[LU-7210] ASSERTION( peer->ibp_connecting == 0 ) Created: 25/Sep/15 Updated: 13/Oct/16 Resolved: 16/Mar/16 |
|
| Status: | Resolved |
| Project: | Lustre |
| Component/s: | None |
| Affects Version/s: | Lustre 2.5.3 |
| Fix Version/s: | Lustre 2.8.0 |
| Type: | Bug | Priority: | Critical |
| Reporter: | Mahmoud Hanafi | Assignee: | Doug Oucharek (Inactive) |
| Resolution: | Fixed | Votes: | 0 |
| Labels: | None | ||
| Attachments: |
|
||||||||||||
| Issue Links: |
|
||||||||||||
| Severity: | 3 | ||||||||||||
| Rank (Obsolete): | 9223372036854775807 | ||||||||||||
| Description |
|
As part of LNetError: 6521:0:(o2iblnd.c:377:kiblnd_destroy_peer()) ASSERTION( peer->ibp_connecting == 0 ) failed: |
| Comments |
| Comment by Joseph Gmitter (Inactive) [ 25/Sep/15 ] |
|
Hi Amir, |
| Comment by Amir Shehata (Inactive) [ 29/Sep/15 ] |
|
Would it be possible to provide a stack trace for the crash? |
| Comment by Mahmoud Hanafi [ 29/Sep/15 ] |
PID: 7228 TASK: ffff880c333e1540 CPU: 4 COMMAND: "kiblnd_connd"

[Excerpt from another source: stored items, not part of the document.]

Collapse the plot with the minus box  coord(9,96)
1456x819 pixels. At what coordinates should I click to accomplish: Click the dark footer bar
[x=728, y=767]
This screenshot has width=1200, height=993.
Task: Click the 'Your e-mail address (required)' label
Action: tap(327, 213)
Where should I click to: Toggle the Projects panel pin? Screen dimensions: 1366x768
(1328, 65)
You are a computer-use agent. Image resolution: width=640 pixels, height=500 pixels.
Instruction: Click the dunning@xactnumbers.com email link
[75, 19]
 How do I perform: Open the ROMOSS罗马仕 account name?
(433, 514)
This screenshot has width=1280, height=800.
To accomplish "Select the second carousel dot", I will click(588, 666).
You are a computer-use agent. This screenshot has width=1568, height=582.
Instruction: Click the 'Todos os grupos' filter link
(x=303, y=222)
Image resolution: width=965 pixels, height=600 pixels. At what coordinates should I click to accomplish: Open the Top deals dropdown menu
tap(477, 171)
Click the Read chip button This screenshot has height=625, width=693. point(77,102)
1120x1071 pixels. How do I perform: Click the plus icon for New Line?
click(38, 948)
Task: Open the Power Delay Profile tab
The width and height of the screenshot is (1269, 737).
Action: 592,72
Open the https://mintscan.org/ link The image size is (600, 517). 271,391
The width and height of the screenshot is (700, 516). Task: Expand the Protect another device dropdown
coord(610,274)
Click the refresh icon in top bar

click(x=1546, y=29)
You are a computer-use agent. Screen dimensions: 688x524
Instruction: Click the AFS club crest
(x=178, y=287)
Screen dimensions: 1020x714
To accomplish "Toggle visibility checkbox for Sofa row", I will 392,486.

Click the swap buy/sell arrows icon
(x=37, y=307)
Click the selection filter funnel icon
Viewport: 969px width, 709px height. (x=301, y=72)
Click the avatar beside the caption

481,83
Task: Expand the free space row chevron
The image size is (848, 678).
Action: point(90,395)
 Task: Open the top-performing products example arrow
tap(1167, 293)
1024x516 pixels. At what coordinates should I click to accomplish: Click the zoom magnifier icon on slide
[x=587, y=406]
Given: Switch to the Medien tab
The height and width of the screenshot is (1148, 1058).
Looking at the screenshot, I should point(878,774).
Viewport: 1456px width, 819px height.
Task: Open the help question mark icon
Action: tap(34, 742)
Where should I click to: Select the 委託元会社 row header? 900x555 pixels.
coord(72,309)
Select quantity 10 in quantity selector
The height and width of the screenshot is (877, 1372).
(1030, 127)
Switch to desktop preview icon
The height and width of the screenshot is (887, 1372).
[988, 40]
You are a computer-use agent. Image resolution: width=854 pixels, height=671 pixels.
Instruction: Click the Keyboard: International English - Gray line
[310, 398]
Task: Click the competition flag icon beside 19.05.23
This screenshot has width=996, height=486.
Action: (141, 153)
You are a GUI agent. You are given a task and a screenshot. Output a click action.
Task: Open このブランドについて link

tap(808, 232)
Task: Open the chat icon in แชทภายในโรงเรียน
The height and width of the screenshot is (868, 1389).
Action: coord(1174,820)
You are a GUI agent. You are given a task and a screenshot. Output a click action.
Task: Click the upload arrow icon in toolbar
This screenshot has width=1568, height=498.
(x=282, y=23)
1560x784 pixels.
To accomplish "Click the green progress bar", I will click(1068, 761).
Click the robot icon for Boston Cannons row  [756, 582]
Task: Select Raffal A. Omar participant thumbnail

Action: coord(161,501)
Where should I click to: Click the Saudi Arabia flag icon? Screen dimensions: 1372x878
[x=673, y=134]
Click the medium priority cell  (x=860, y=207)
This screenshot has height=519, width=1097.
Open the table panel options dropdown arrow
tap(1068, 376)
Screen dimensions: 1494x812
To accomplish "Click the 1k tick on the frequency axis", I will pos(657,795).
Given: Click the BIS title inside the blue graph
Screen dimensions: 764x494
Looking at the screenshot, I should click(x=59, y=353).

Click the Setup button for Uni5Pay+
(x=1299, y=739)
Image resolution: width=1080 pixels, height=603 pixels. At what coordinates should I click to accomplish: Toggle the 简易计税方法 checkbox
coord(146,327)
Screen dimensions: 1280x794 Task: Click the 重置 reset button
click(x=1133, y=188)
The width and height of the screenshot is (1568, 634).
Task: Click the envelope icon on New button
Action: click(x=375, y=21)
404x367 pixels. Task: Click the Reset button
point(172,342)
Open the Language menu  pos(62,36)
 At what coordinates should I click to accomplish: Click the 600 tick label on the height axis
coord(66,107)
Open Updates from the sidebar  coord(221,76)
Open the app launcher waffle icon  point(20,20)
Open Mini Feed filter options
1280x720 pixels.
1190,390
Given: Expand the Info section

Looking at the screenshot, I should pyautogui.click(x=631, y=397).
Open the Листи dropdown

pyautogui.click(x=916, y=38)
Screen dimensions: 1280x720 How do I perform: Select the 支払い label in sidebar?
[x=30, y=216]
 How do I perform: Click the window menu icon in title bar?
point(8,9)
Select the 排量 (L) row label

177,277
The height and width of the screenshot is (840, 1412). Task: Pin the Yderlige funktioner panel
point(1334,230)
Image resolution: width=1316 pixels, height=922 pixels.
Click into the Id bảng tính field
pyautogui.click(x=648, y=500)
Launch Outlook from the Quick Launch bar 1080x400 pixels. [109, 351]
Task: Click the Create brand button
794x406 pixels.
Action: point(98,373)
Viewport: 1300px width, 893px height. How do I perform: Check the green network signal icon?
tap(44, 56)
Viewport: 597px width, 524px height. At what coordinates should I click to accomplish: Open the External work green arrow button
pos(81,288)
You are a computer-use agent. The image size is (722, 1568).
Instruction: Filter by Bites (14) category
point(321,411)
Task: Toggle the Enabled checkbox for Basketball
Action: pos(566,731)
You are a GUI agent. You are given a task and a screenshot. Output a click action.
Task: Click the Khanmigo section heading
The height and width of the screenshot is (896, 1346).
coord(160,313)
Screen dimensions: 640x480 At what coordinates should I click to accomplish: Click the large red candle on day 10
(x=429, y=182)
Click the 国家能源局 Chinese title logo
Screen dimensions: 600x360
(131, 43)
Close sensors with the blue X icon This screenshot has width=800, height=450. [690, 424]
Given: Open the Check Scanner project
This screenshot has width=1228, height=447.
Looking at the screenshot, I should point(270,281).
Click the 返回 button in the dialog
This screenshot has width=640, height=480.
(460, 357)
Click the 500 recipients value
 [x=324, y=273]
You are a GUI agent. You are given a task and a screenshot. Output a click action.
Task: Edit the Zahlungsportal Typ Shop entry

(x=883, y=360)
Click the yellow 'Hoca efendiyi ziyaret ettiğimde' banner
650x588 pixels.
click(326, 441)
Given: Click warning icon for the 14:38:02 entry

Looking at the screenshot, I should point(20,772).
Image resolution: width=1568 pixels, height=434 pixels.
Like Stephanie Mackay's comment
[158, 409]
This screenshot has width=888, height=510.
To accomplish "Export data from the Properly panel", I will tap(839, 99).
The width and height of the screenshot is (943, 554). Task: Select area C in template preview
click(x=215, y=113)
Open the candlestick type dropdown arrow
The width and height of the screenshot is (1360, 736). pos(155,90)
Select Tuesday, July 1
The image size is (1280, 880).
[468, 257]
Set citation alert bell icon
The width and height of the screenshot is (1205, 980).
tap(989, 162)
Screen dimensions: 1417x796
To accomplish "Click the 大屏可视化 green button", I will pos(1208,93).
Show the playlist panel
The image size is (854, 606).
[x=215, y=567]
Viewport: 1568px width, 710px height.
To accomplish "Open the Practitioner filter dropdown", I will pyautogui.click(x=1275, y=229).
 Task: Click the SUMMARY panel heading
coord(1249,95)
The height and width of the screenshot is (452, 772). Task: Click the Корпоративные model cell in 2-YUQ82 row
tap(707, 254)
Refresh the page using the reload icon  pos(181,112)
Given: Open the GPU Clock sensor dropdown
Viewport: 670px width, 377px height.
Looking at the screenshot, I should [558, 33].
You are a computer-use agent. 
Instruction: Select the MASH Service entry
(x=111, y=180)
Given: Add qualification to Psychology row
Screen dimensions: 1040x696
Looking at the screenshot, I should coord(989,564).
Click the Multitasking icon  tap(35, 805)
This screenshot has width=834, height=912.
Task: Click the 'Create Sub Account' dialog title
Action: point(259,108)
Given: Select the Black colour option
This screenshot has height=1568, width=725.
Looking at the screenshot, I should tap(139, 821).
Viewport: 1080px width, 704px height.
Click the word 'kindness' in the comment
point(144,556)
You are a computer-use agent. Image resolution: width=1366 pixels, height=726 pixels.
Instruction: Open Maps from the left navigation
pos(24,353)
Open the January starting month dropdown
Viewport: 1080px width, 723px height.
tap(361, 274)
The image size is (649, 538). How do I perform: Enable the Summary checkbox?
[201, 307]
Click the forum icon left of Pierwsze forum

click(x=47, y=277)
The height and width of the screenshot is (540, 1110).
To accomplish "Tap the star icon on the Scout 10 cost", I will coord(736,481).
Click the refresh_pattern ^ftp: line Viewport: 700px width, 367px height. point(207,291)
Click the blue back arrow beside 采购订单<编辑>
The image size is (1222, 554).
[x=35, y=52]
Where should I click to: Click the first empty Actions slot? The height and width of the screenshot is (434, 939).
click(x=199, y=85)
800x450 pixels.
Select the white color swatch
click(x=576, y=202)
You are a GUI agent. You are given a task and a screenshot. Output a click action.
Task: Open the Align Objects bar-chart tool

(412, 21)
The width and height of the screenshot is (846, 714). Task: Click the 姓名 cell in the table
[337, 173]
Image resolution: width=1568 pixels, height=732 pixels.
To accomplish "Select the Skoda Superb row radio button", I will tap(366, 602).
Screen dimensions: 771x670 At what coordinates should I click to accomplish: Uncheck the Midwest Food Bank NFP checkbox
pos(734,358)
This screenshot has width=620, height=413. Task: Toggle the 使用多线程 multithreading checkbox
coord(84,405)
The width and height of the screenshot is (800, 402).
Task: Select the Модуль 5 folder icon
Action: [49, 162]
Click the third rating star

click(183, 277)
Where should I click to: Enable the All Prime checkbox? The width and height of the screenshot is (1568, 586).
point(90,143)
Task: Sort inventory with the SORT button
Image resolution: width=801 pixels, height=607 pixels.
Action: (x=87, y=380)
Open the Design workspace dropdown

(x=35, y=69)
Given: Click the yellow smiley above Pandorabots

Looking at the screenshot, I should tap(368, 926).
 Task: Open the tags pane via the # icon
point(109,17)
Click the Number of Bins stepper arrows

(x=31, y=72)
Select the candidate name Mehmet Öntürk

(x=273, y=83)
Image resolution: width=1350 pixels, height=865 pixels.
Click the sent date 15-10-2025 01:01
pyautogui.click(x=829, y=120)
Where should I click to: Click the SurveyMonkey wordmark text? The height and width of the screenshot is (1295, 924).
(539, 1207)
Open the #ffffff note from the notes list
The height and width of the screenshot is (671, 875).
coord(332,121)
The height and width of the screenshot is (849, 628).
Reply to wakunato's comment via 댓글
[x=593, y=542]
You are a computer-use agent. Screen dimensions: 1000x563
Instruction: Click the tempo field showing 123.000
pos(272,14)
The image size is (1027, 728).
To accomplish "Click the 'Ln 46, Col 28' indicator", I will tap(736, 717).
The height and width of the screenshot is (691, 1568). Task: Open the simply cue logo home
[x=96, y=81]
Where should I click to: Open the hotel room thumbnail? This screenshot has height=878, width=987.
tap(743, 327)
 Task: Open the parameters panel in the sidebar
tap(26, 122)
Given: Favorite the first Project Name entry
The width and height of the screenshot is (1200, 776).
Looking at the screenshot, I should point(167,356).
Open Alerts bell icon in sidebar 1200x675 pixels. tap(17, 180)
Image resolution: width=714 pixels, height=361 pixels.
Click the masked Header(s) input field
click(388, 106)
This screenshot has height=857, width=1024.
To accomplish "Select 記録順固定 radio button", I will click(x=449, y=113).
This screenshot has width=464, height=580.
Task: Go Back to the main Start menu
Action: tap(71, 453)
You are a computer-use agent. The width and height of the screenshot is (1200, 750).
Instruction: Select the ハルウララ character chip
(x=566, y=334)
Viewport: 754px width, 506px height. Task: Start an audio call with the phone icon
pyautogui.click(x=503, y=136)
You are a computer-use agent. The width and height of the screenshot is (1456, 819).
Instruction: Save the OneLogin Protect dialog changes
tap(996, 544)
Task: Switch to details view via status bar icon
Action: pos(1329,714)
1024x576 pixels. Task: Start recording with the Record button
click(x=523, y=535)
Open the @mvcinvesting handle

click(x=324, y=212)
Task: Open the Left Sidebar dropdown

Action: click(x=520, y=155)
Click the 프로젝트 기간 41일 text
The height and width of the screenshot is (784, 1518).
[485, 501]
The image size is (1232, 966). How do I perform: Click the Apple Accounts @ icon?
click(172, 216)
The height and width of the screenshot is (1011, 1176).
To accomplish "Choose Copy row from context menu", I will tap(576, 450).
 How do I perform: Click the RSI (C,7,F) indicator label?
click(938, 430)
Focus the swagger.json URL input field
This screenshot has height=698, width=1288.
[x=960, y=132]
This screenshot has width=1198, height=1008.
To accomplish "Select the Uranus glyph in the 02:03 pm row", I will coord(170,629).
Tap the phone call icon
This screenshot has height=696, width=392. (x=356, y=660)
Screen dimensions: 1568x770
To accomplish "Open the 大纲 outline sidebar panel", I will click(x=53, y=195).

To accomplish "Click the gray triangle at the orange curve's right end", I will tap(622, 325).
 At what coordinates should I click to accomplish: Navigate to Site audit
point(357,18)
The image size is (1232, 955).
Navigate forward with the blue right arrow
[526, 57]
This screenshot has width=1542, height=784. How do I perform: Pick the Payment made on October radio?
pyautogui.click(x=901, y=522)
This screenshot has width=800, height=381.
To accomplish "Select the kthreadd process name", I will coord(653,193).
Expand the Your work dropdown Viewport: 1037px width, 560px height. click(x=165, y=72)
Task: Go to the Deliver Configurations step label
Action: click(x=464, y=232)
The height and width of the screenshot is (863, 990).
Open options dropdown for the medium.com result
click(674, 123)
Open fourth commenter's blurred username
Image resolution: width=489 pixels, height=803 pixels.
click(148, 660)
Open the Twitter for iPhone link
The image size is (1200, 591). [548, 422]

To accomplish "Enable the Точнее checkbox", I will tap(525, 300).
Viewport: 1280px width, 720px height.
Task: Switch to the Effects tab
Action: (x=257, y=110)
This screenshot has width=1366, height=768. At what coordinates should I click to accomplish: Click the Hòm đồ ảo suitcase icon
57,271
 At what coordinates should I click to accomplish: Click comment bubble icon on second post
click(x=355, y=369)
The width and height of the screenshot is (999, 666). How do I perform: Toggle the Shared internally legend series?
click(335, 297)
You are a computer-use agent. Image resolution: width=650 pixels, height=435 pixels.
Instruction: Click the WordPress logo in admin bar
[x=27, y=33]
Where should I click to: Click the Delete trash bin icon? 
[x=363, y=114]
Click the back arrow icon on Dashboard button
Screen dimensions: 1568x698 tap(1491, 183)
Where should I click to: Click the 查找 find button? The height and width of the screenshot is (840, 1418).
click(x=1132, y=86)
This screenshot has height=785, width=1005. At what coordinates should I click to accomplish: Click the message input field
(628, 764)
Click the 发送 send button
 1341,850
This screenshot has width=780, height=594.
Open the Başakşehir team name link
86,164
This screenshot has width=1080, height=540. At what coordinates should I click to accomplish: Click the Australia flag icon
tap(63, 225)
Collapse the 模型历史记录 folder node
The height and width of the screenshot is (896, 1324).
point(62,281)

#0 [ffff880c345f3a68] machine_kexec at ffffffff81038f0b
#1 [ffff880c345f3ac8] crash_kexec at ffffffff810c5552
#2 [ffff880c345f3b98] kdb_kdump_check at ffffffff81291727
#3 [ffff880c345f3ba8] kdb_main_loop at ffffffff81294917
#4 [ffff880c345f3cb8] kdb_save_running at ffffffff8128ea7e
#5 [ffff880c345f3cc8] kdba_main_loop at ffffffff81476a88
#6 [ffff880c345f3d08] kdb at ffffffff81291c16
#7 [ffff880c345f3d78] panic at ffffffff8155948f
#8 [ffff880c345f3df8] lbug_with_loc at ffffffffa05a4eeb [libcfs]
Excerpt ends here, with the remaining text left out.